After a period of record-breaking home value growth, the pendulum has swung — leaving U.S. homeowners nervous about going underwater.
In Zillow’s latest analysis, researchers found that 53 percent of U.S. homes’ Zestimates have declined from their peak, the highest level seen since 2012. The average drawdown (i.e., the peak-to-trough decline of an asset) has increased over the past three years, rising from 3.6 percent in Spring 2022 to 9.7 percent in Fall 2025. Although concerning, Zillow noted the current average drawdown is close to pre-pandemic rates and well below the 2012 average drawdown of 27 percent.
Zillow Senior Economic Researcher Treh Manhertz said these statistics reflect a normalizing market and show that the vast majority of homes are retaining their value, even as the rate of appreciation cools.
“Homeowners may feel rattled when they see their Zestimate drop, and it’s more common in today’s cooler market environment than in recent years. But relatively few are selling at a loss,” he said in a written statement. “Home values surged over the past six years, and the vast majority of homeowners still have significant equity.”
When examining the change in value between sales, the outlook is brighter, the report said.

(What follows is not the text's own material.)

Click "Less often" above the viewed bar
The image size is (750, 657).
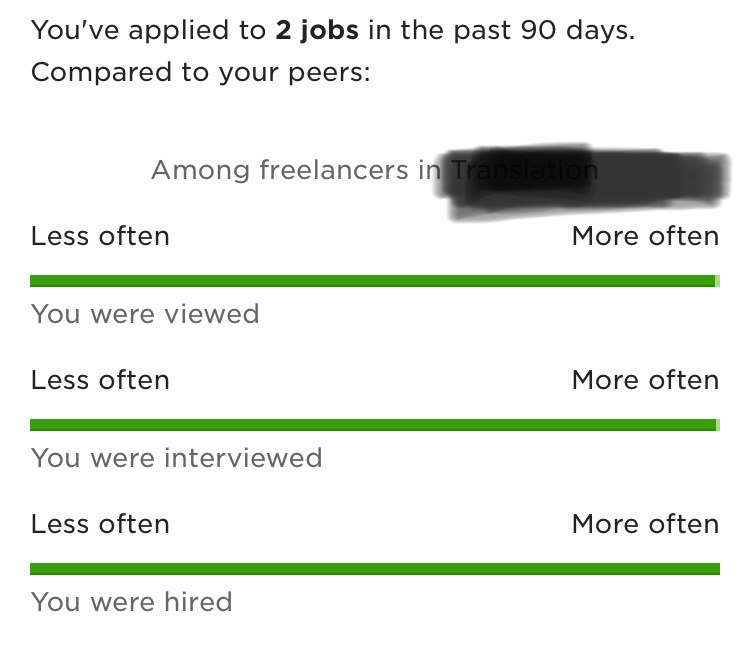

In October, 4.1 percent of homes were valued lower than when they were last sold — a slight gain from last year (2.4 percent). A little more than three percent of homes were also listed below the previous sale price, an increase from 2.1 percent in 2024. However, the median home value increase since the last sale, which, for the typical homeowner, is 8.5 years, is 67 percent.

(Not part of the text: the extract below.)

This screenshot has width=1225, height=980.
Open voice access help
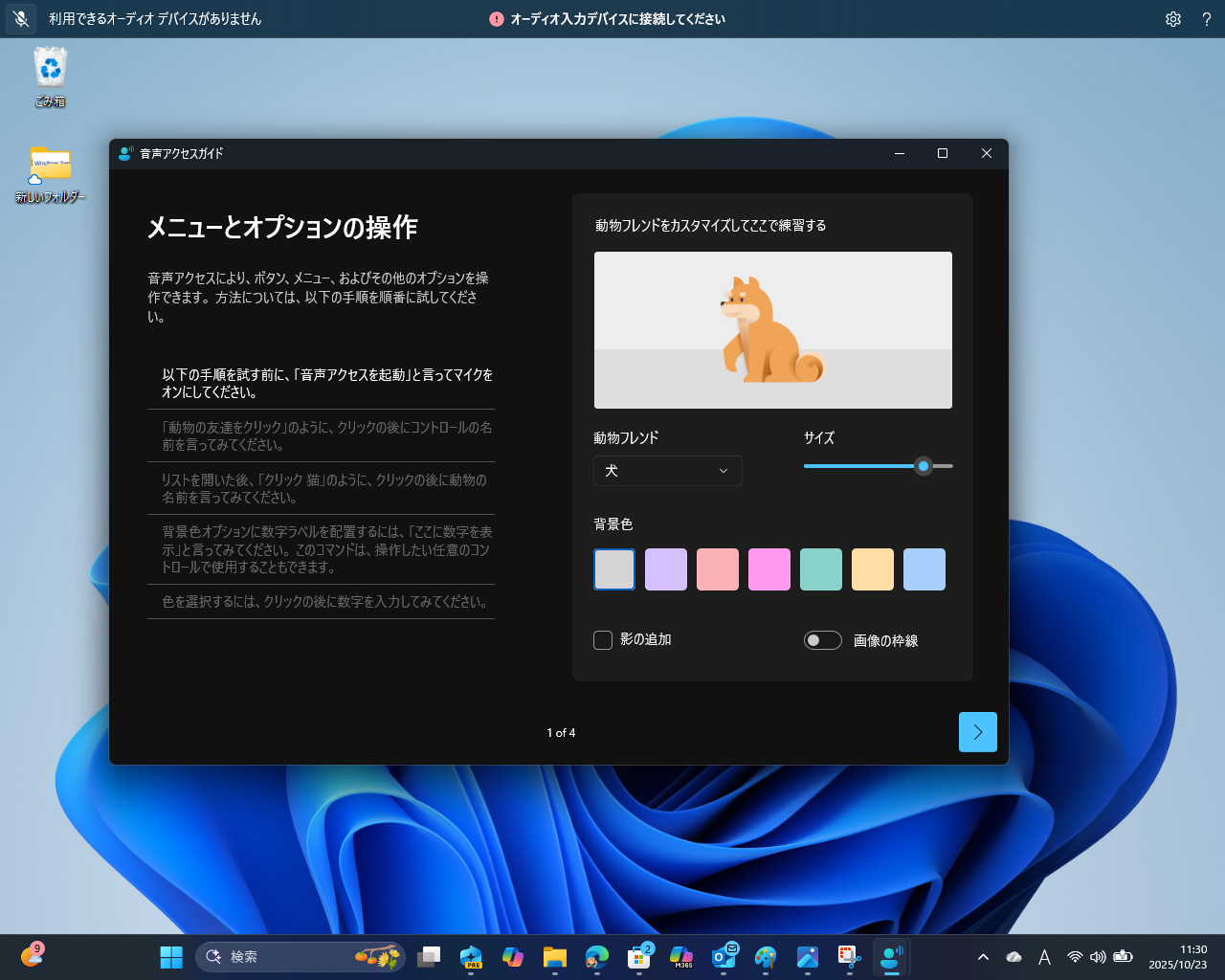1207,19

That increase is even higher in supply-constrained metros along the coasts, with homeowners in Buffalo, New York (108 percent); San Jose, California (97 percent); Providence, Rhode Island (95 percent); Columbus, Ohio (90 percent); and San Diego (88 percent) experiencing the most significant gains.

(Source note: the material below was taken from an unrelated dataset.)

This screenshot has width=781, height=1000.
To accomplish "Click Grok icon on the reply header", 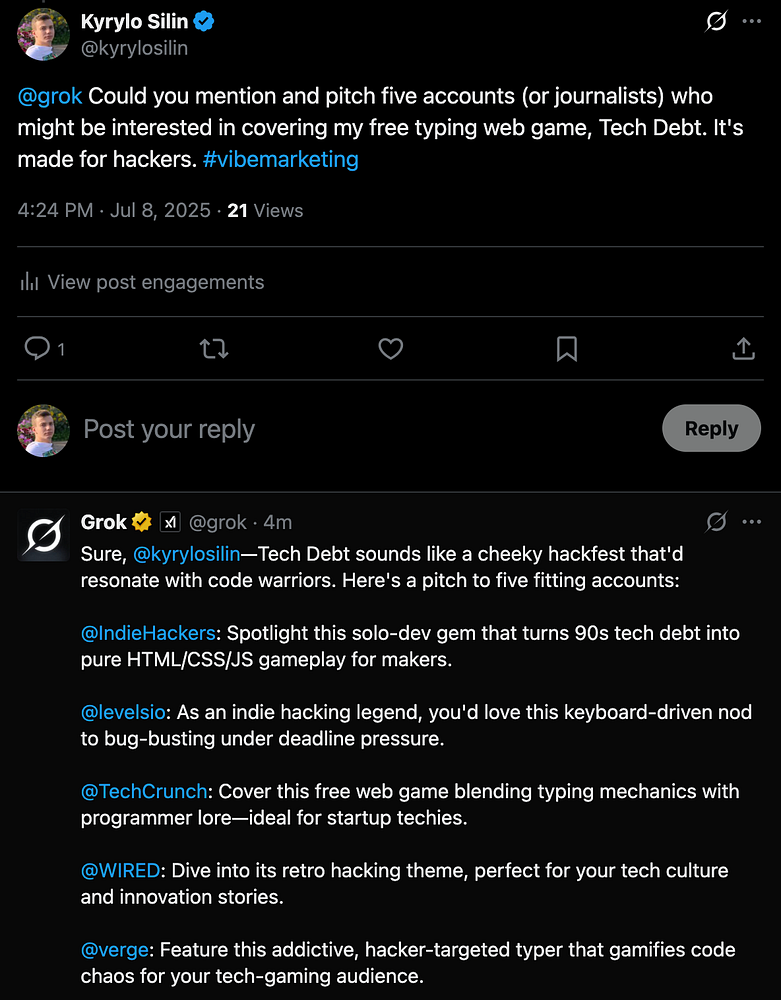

Meanwhile, homeowners in San Francisco (14 percent); Austin, Texas (13 percent); San Jose, California (9 percent); San Antonio (8 percent); and Dallas (7 percent) are more likely to list below what they paid, reflecting the shift in demand since the early stages of the pandemic.
Providence, Rhode Island; Milwaukee and Cincinnati were in the middle, with all having fewer than 1 percent of new listings priced below their last sale. Thirteen other metros across the Northeast, Great Lakes region, South and Midwest have fewer than 2 percent, the report read.
“What we’re seeing now is a normalization, not a crash,” Manhertz said.